_Exercise instructions_
Write out every one of the following items verbatim, preserving each line as it appears.

(Items contained in a dataset)
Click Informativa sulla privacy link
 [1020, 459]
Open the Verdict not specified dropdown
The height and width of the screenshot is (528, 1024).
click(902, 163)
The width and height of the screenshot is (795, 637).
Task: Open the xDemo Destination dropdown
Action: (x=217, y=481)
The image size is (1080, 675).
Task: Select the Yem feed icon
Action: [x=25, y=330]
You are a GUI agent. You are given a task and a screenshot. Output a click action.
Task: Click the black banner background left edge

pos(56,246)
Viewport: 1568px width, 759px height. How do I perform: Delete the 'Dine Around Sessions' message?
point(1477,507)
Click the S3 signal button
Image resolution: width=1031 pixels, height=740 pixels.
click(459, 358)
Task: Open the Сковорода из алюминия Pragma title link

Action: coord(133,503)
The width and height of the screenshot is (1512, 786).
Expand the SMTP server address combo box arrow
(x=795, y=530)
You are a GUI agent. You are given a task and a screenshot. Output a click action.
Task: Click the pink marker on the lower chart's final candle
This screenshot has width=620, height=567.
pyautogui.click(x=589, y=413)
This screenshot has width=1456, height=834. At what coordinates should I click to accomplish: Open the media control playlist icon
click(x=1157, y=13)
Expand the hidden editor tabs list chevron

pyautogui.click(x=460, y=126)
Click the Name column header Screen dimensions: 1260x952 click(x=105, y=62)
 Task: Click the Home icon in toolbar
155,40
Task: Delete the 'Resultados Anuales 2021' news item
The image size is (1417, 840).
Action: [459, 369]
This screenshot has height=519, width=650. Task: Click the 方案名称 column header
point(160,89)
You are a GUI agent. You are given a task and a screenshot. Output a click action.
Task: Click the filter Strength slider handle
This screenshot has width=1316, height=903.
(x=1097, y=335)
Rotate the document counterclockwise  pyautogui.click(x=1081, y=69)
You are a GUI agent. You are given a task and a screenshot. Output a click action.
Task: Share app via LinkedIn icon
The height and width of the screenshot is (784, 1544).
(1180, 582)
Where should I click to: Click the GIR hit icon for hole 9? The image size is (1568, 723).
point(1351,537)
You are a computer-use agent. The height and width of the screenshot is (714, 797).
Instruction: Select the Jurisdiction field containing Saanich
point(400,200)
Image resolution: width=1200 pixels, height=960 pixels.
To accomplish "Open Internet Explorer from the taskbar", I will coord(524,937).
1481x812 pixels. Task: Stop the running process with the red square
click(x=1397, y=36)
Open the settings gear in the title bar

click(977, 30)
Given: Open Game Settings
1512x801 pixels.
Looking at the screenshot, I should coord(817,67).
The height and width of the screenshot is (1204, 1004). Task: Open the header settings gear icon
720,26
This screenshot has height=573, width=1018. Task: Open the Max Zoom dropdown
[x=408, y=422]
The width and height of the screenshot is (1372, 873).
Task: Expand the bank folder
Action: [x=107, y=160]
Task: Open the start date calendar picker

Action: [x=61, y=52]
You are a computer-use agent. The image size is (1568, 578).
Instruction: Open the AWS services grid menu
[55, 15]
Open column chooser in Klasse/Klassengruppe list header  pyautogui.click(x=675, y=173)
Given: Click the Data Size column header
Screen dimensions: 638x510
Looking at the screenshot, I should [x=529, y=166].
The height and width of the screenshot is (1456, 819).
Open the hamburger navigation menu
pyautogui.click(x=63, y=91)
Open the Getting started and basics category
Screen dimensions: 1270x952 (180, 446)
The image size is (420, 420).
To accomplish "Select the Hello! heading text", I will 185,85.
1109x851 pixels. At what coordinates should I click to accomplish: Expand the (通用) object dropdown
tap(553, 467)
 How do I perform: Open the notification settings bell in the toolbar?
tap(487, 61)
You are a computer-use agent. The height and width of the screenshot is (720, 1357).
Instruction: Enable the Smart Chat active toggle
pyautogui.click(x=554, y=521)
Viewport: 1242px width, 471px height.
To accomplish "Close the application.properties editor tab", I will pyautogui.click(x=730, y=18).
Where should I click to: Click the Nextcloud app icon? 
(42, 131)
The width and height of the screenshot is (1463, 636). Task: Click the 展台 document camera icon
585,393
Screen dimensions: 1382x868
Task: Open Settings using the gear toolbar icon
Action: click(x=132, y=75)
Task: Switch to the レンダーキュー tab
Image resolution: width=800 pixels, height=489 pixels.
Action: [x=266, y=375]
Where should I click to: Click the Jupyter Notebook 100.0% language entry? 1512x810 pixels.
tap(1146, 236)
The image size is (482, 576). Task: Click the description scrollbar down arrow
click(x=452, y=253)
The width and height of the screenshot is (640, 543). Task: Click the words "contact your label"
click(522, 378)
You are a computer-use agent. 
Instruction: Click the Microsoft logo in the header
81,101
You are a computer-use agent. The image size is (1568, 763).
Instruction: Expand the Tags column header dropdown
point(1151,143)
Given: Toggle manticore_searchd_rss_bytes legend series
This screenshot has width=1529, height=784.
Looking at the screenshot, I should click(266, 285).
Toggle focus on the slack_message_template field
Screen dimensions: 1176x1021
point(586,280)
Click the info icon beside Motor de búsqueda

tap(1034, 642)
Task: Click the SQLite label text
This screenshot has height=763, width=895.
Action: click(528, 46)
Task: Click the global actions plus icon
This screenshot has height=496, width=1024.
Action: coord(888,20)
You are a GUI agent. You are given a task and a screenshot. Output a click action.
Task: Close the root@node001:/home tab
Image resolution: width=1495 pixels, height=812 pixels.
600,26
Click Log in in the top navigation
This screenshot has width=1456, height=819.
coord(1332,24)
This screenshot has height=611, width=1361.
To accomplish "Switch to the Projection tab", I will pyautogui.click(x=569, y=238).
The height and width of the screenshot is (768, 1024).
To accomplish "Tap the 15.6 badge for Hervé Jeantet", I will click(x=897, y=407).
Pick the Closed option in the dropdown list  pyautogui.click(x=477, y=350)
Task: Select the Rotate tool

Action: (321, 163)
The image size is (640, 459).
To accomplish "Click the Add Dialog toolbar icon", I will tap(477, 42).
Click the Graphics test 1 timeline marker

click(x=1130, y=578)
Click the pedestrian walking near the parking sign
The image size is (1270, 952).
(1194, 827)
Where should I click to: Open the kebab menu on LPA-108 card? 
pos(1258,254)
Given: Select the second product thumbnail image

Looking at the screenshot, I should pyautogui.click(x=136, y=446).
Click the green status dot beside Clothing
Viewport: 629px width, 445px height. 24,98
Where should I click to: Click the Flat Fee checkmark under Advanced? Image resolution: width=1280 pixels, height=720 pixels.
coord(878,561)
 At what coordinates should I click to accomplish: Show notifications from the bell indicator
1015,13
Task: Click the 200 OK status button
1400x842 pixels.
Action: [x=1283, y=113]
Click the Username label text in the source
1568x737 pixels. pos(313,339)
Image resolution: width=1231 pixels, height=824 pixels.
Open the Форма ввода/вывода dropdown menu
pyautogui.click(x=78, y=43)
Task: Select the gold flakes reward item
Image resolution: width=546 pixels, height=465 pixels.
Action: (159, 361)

_Answer_
Click Informativa sulla privacy link
 [1020, 459]
Open the Verdict not specified dropdown
The height and width of the screenshot is (528, 1024).
click(902, 163)
The width and height of the screenshot is (795, 637).
Task: Open the xDemo Destination dropdown
Action: (x=217, y=481)
The image size is (1080, 675).
Task: Select the Yem feed icon
Action: [x=25, y=330]
You are a GUI agent. You are given a task and a screenshot. Output a click action.
Task: Click the black banner background left edge

pos(56,246)
Viewport: 1568px width, 759px height. How do I perform: Delete the 'Dine Around Sessions' message?
point(1477,507)
Click the S3 signal button
Image resolution: width=1031 pixels, height=740 pixels.
click(459, 358)
Task: Open the Сковорода из алюминия Pragma title link

Action: coord(133,503)
The width and height of the screenshot is (1512, 786).
Expand the SMTP server address combo box arrow
(x=795, y=530)
You are a GUI agent. You are given a task and a screenshot. Output a click action.
Task: Click the pink marker on the lower chart's final candle
This screenshot has width=620, height=567.
pyautogui.click(x=589, y=413)
This screenshot has width=1456, height=834. At what coordinates should I click to accomplish: Open the media control playlist icon
click(x=1157, y=13)
Expand the hidden editor tabs list chevron

pyautogui.click(x=460, y=126)
Click the Name column header Screen dimensions: 1260x952 click(x=105, y=62)
 Task: Click the Home icon in toolbar
155,40
Task: Delete the 'Resultados Anuales 2021' news item
The image size is (1417, 840).
Action: [459, 369]
This screenshot has height=519, width=650. Task: Click the 方案名称 column header
point(160,89)
You are a GUI agent. You are given a task and a screenshot. Output a click action.
Task: Click the filter Strength slider handle
This screenshot has width=1316, height=903.
(x=1097, y=335)
Rotate the document counterclockwise  pyautogui.click(x=1081, y=69)
You are a GUI agent. You are given a task and a screenshot. Output a click action.
Task: Share app via LinkedIn icon
The height and width of the screenshot is (784, 1544).
(1180, 582)
Where should I click to: Click the GIR hit icon for hole 9? The image size is (1568, 723).
point(1351,537)
You are a computer-use agent. The height and width of the screenshot is (714, 797).
Instruction: Select the Jurisdiction field containing Saanich
point(400,200)
Image resolution: width=1200 pixels, height=960 pixels.
To accomplish "Open Internet Explorer from the taskbar", I will coord(524,937).
1481x812 pixels. Task: Stop the running process with the red square
click(x=1397, y=36)
Open the settings gear in the title bar

click(977, 30)
Given: Open Game Settings
1512x801 pixels.
Looking at the screenshot, I should coord(817,67).
The height and width of the screenshot is (1204, 1004). Task: Open the header settings gear icon
720,26
This screenshot has height=573, width=1018. Task: Open the Max Zoom dropdown
[x=408, y=422]
The width and height of the screenshot is (1372, 873).
Task: Expand the bank folder
Action: [x=107, y=160]
Task: Open the start date calendar picker

Action: [x=61, y=52]
You are a computer-use agent. The image size is (1568, 578).
Instruction: Open the AWS services grid menu
[55, 15]
Open column chooser in Klasse/Klassengruppe list header  pyautogui.click(x=675, y=173)
Given: Click the Data Size column header
Screen dimensions: 638x510
Looking at the screenshot, I should [x=529, y=166].
The height and width of the screenshot is (1456, 819).
Open the hamburger navigation menu
pyautogui.click(x=63, y=91)
Open the Getting started and basics category
Screen dimensions: 1270x952 (180, 446)
The image size is (420, 420).
To accomplish "Select the Hello! heading text", I will 185,85.
1109x851 pixels. At what coordinates should I click to accomplish: Expand the (通用) object dropdown
tap(553, 467)
 How do I perform: Open the notification settings bell in the toolbar?
tap(487, 61)
You are a computer-use agent. The height and width of the screenshot is (720, 1357).
Instruction: Enable the Smart Chat active toggle
pyautogui.click(x=554, y=521)
Viewport: 1242px width, 471px height.
To accomplish "Close the application.properties editor tab", I will pyautogui.click(x=730, y=18).
Where should I click to: Click the Nextcloud app icon? 
(42, 131)
The width and height of the screenshot is (1463, 636). Task: Click the 展台 document camera icon
585,393
Screen dimensions: 1382x868
Task: Open Settings using the gear toolbar icon
Action: click(x=132, y=75)
Task: Switch to the レンダーキュー tab
Image resolution: width=800 pixels, height=489 pixels.
Action: [x=266, y=375]
Where should I click to: Click the Jupyter Notebook 100.0% language entry? 1512x810 pixels.
tap(1146, 236)
The image size is (482, 576). Task: Click the description scrollbar down arrow
click(x=452, y=253)
The width and height of the screenshot is (640, 543). Task: Click the words "contact your label"
click(522, 378)
You are a computer-use agent. 
Instruction: Click the Microsoft logo in the header
81,101
You are a computer-use agent. The image size is (1568, 763).
Instruction: Expand the Tags column header dropdown
point(1151,143)
Given: Toggle manticore_searchd_rss_bytes legend series
This screenshot has width=1529, height=784.
Looking at the screenshot, I should click(266, 285).
Toggle focus on the slack_message_template field
Screen dimensions: 1176x1021
point(586,280)
Click the info icon beside Motor de búsqueda

tap(1034, 642)
Task: Click the SQLite label text
This screenshot has height=763, width=895.
Action: click(528, 46)
Task: Click the global actions plus icon
This screenshot has height=496, width=1024.
Action: coord(888,20)
You are a GUI agent. You are given a task and a screenshot. Output a click action.
Task: Close the root@node001:/home tab
Image resolution: width=1495 pixels, height=812 pixels.
600,26
Click Log in in the top navigation
This screenshot has width=1456, height=819.
coord(1332,24)
This screenshot has height=611, width=1361.
To accomplish "Switch to the Projection tab", I will pyautogui.click(x=569, y=238).
The height and width of the screenshot is (768, 1024).
To accomplish "Tap the 15.6 badge for Hervé Jeantet", I will click(x=897, y=407).
Pick the Closed option in the dropdown list  pyautogui.click(x=477, y=350)
Task: Select the Rotate tool

Action: (321, 163)
The image size is (640, 459).
To accomplish "Click the Add Dialog toolbar icon", I will tap(477, 42).
Click the Graphics test 1 timeline marker

click(x=1130, y=578)
Click the pedestrian walking near the parking sign
The image size is (1270, 952).
(1194, 827)
Where should I click to: Open the kebab menu on LPA-108 card? 
pos(1258,254)
Given: Select the second product thumbnail image

Looking at the screenshot, I should pyautogui.click(x=136, y=446).
Click the green status dot beside Clothing
Viewport: 629px width, 445px height. 24,98
Where should I click to: Click the Flat Fee checkmark under Advanced? Image resolution: width=1280 pixels, height=720 pixels.
coord(878,561)
 At what coordinates should I click to accomplish: Show notifications from the bell indicator
1015,13
Task: Click the 200 OK status button
1400x842 pixels.
Action: [x=1283, y=113]
Click the Username label text in the source
1568x737 pixels. pos(313,339)
Image resolution: width=1231 pixels, height=824 pixels.
Open the Форма ввода/вывода dropdown menu
pyautogui.click(x=78, y=43)
Task: Select the gold flakes reward item
Image resolution: width=546 pixels, height=465 pixels.
Action: (159, 361)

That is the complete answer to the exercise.